According to Advertising Age, Facebook's fastest growing area comes from its self-serve ad platform, which launched in August 2007. "We believe it accounted for about half of all ad spending on Facebook," eMarketer senior analyst Debra Aho Williamson said. "It's really become a tremendous business for the company. We didn't account for the size of that business last year in our estimate, but we found that it's become a great tool for direct-marketing advertisers."
The eMarketer analysis stands as a significant third-party verification against some of the provisional numbers floating around in the media. A July Bloomberg article, for example, cited two anonymous sources indicating Facebook would book $1.4 billion this year. A March report from the Wall Street Journal pegged the company's 2010 revenue at a wide range of $1.2 billion to $2 billion, also citing anonymous sources. In both articles, it was unclear whether the information came from inside or outside the company itself.
Like Google, Facebook's self-serve advertisers are largely local, coming from marketing dollars once spent on yellow pages listings. If those advertisers perform anything like Google's, they won't be as cyclical as national brand advertising, giving Facebook a buffer against future ad slumps comments AdAge.
The other half of Facebook's revenue comes from display advertising, which the company recently ramped up after Microsoft's deal to sell Facebook's banner advertising ended in February. The site now serves all its own uniquely sized units; they are smaller and come at a lower price point. That may also explain, despite their hefty revenue, the very low average ad rate of 56 cents for every 1,000 impressions Facebook brings in, compared to the $2.43 average for the internet at large.
In part driving those bottom-dollar ad rates is the fact that Facebook accounts for a significant percentage of all display ad impressions on the web -- 16.8 per cent of all impressions the U.S. in May, according to ComScore. That makes Facebook responsible for almost a fifth of all ad traffic in the country.
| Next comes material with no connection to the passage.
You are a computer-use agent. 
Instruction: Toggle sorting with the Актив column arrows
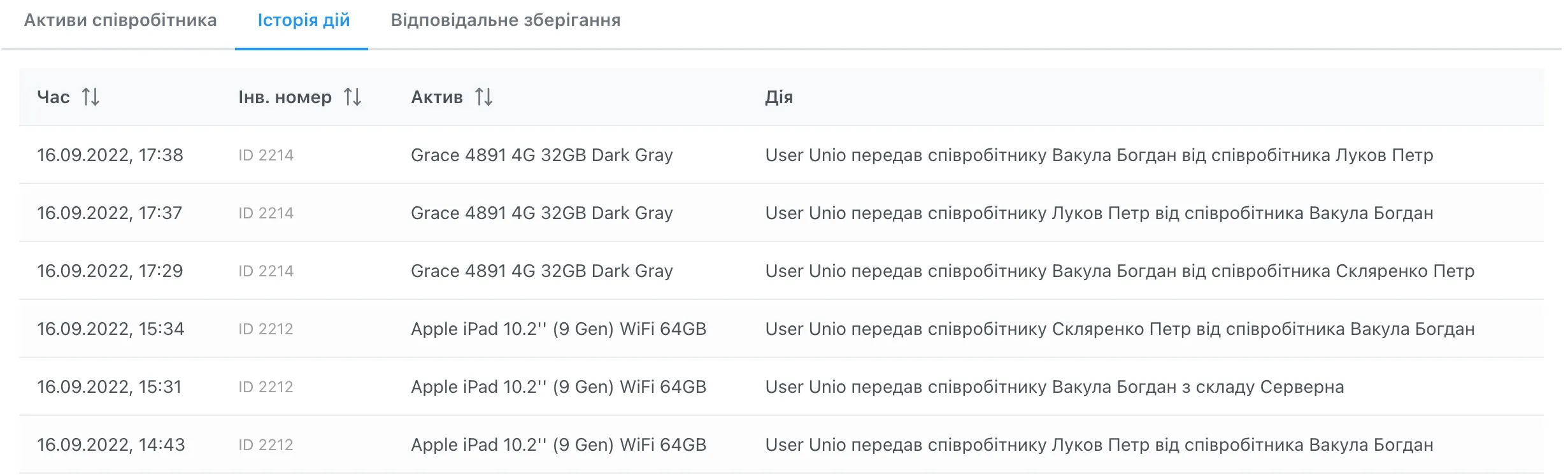coord(483,97)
While Facebook is ramping up ad revenue, MySpace can barely hang on to the budgets that remain. The News Corp.-owned social site stands to bring in $347 million this year, a 26 per cent drop from the estimated $470 million from last year, according to eMarketer. Further, its going to get worse before it gets better: EMarketer estimates MySpace will come in under $300 million in 2011. The ailing company recently hired ad agency Pereira & O'Dell for its first consumer brand campaign this fall.
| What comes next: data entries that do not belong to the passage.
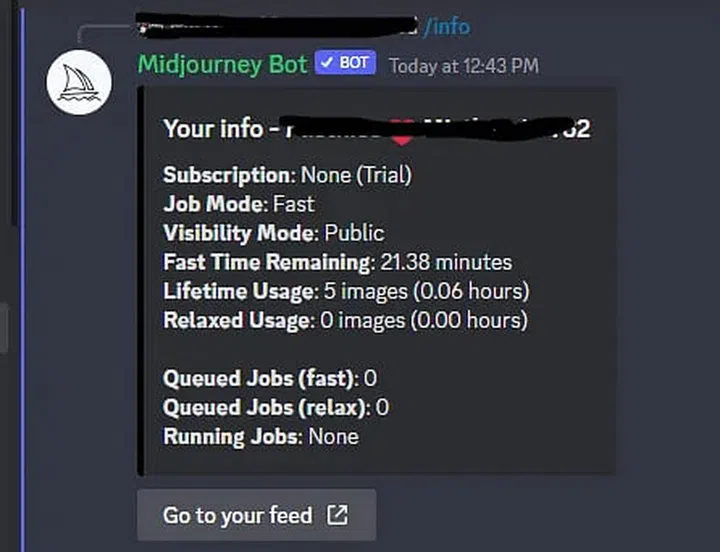The width and height of the screenshot is (720, 552).
Task: Click the BOT tag badge
Action: pyautogui.click(x=345, y=63)
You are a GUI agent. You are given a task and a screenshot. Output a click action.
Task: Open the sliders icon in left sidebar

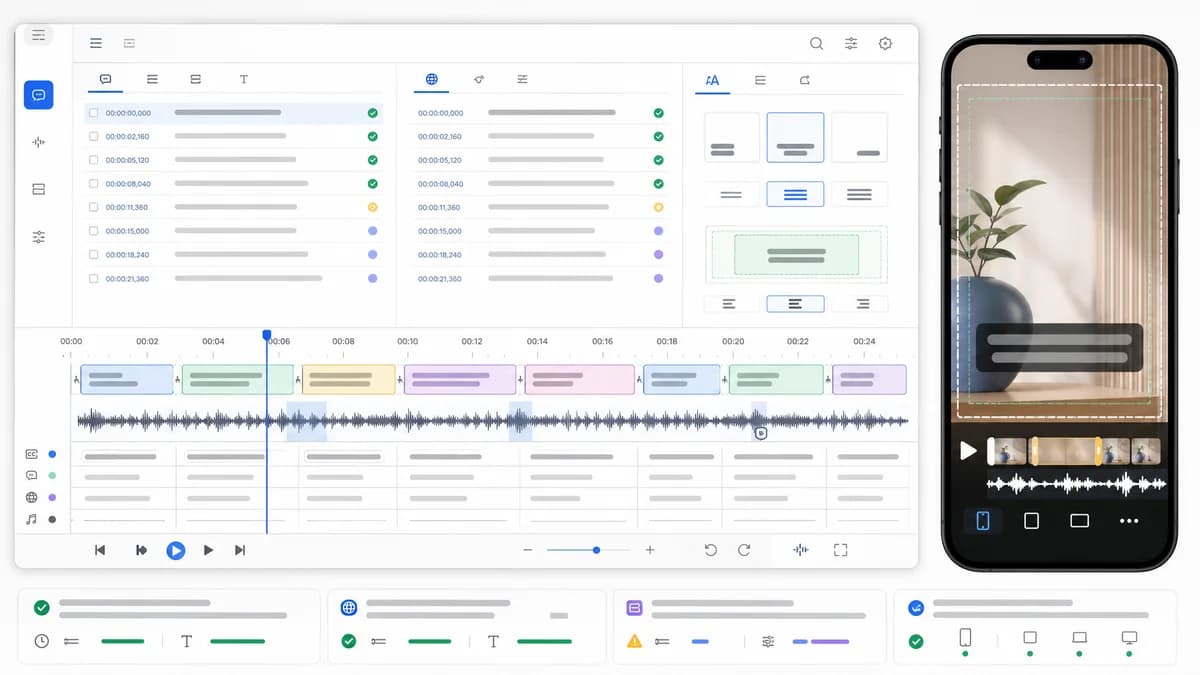pos(39,237)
Even though many in the industry bandy about "social" as a wide-ranging category, Facebook is the only significant player in the space, and its clear supremacy has triggered more speculation over a potential IPO, once thought to be a possibility in 2010. A recent Bloomberg report said any offering has been pushed back at least until 2011.
Demand Media and Skype woke up the tech IPO market with filings over the past few weeks. While both of those have revenue in the $100 million range, Facebook is a much bigger company. A recent round of funding from one of the company's existing backers, Elevation Partners, put the company's latest valuation at $23 billion, according to a report from Reuters Breakingviews. Taking eMarketer's latest revenue estimate into account, that would mean the company is looking at a valuation of 18 times revenue According to the AdAge assessment.